**AIM**:
Copy word for word the stretch of lines from the line containing "Where should I" through the line containing "tap(904, 212)", and leave the pictures out of your answer.

**RAW RECORDS**:

◇ ◇ ◇ ◇ ◇

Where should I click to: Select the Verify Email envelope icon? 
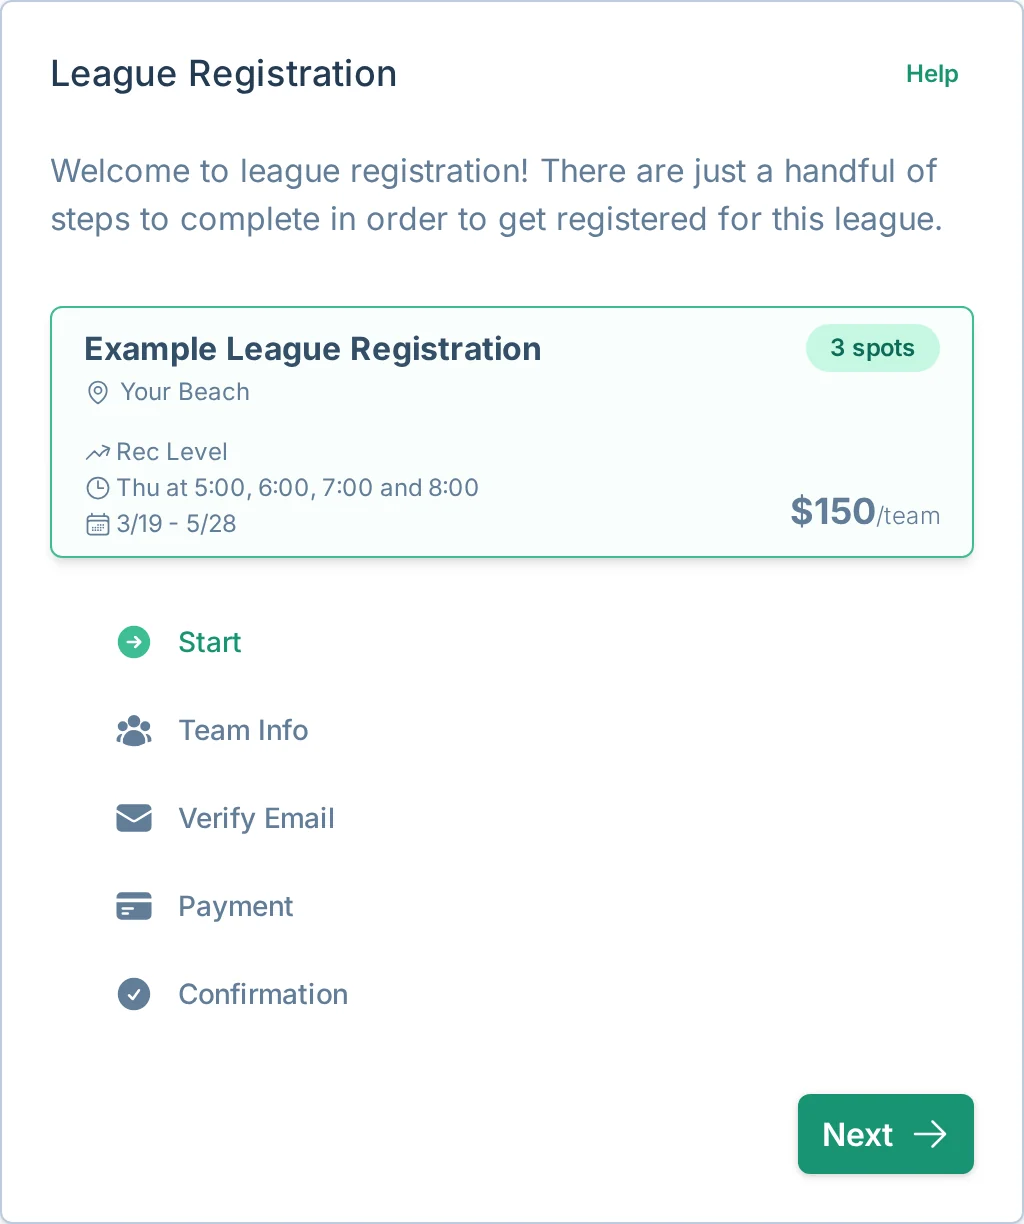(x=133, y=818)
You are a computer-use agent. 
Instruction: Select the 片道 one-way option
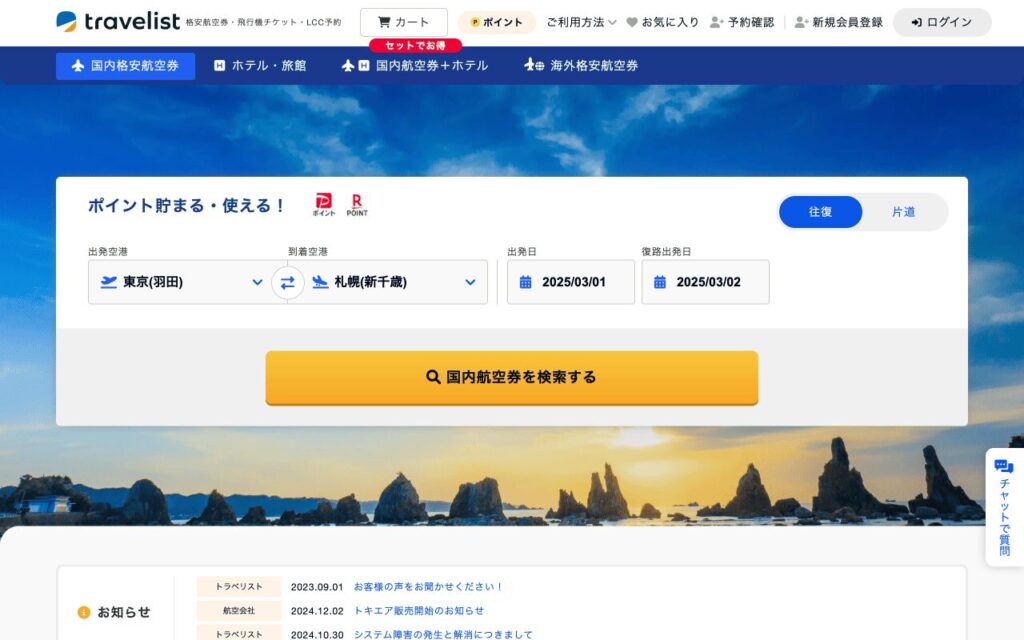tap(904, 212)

◇ ◇ ◇ ◇ ◇

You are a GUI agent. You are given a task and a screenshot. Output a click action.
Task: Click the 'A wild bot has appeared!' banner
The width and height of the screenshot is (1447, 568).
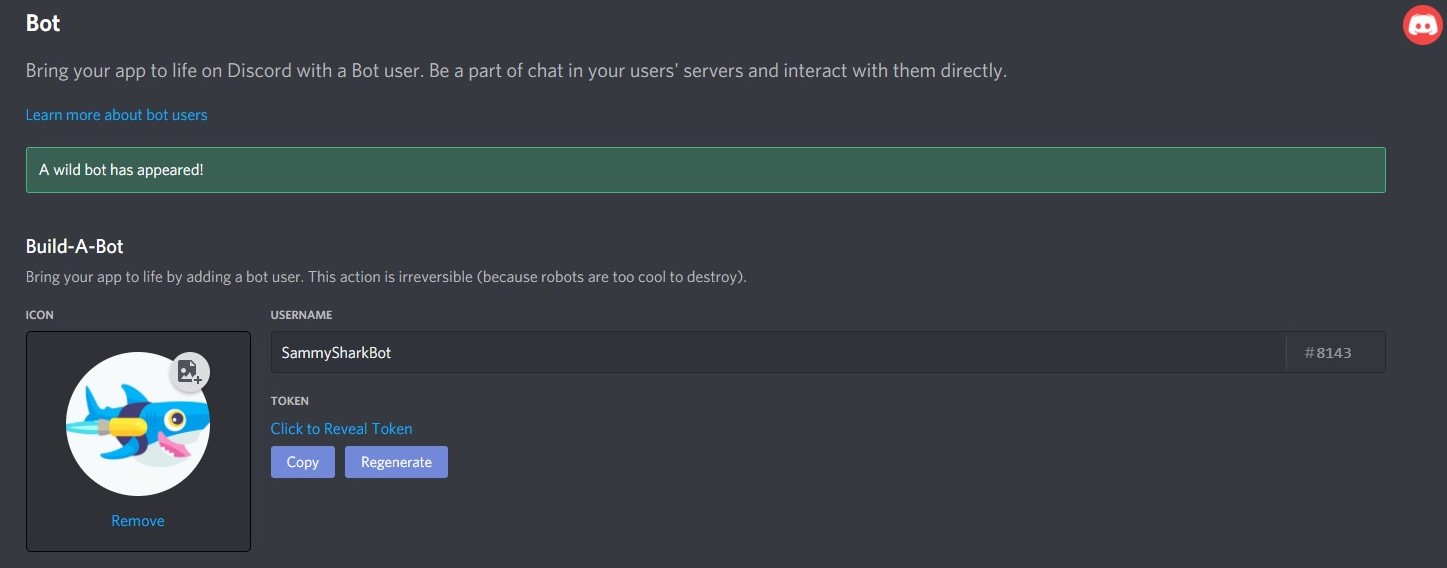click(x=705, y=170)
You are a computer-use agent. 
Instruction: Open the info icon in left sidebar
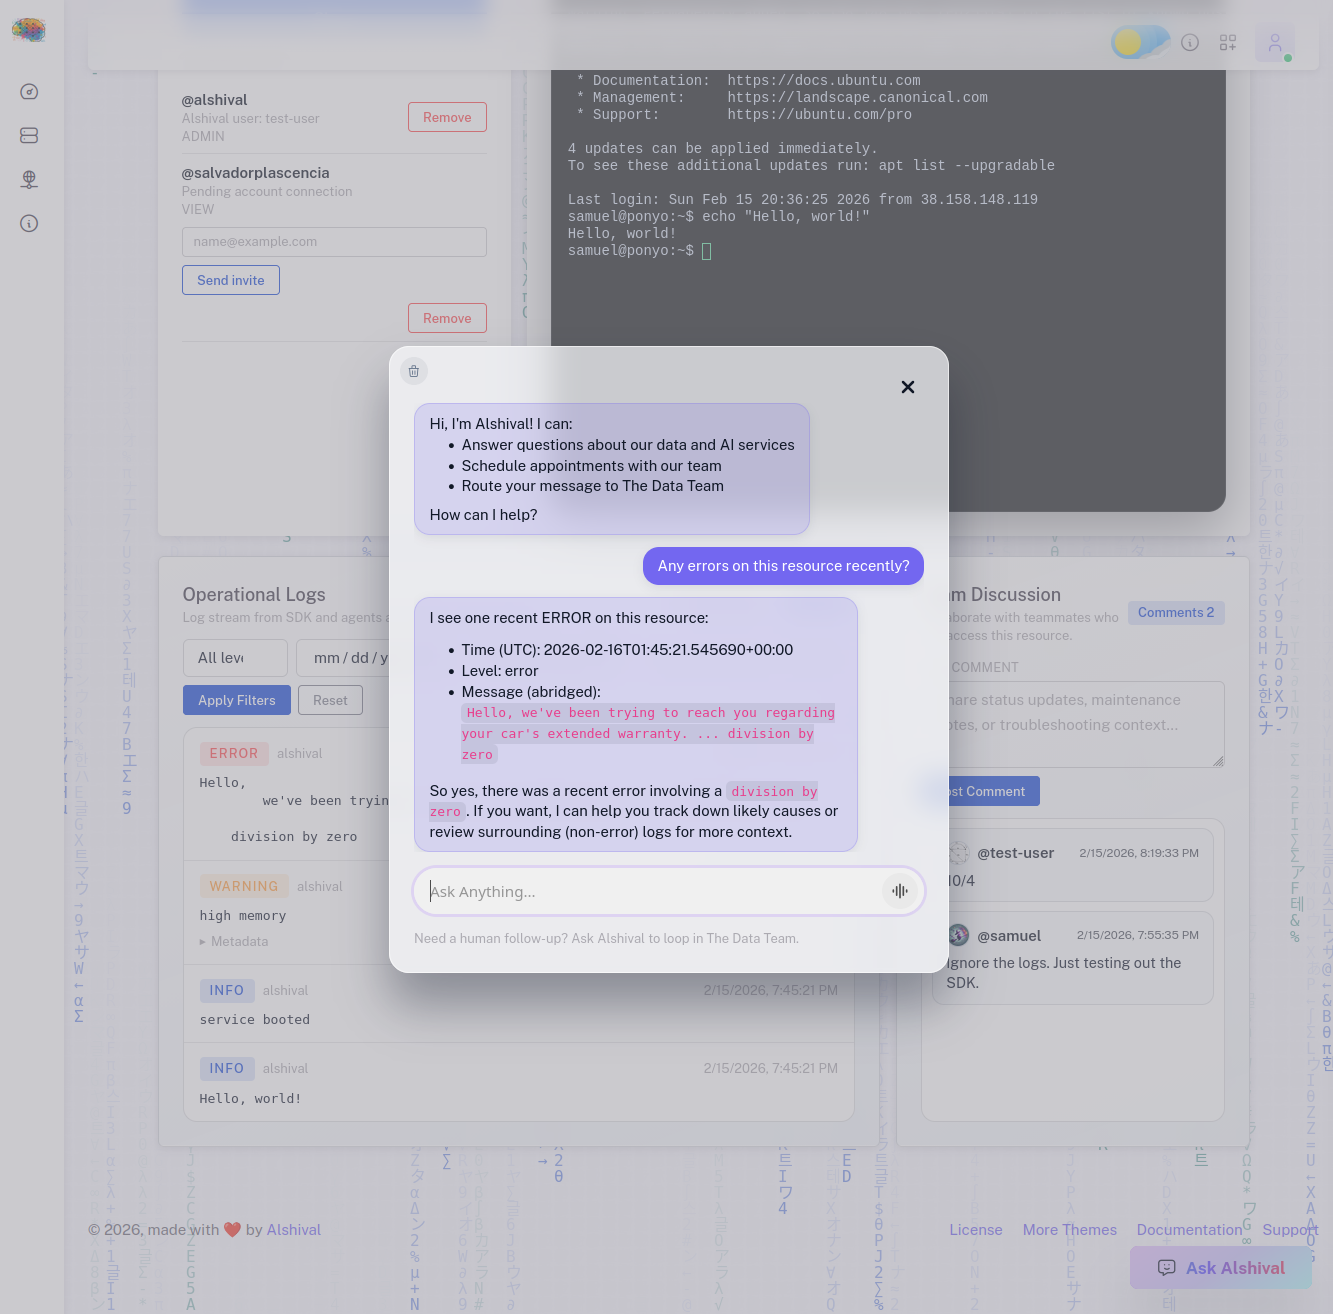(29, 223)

◇ ◇ ◇ ◇ ◇

**RESPONSE TO THIS EXERCISE**:
Where should I click to: Select the Verify Email envelope icon? 
(x=133, y=818)
You are a computer-use agent. 
Instruction: Select the 片道 one-way option
tap(904, 212)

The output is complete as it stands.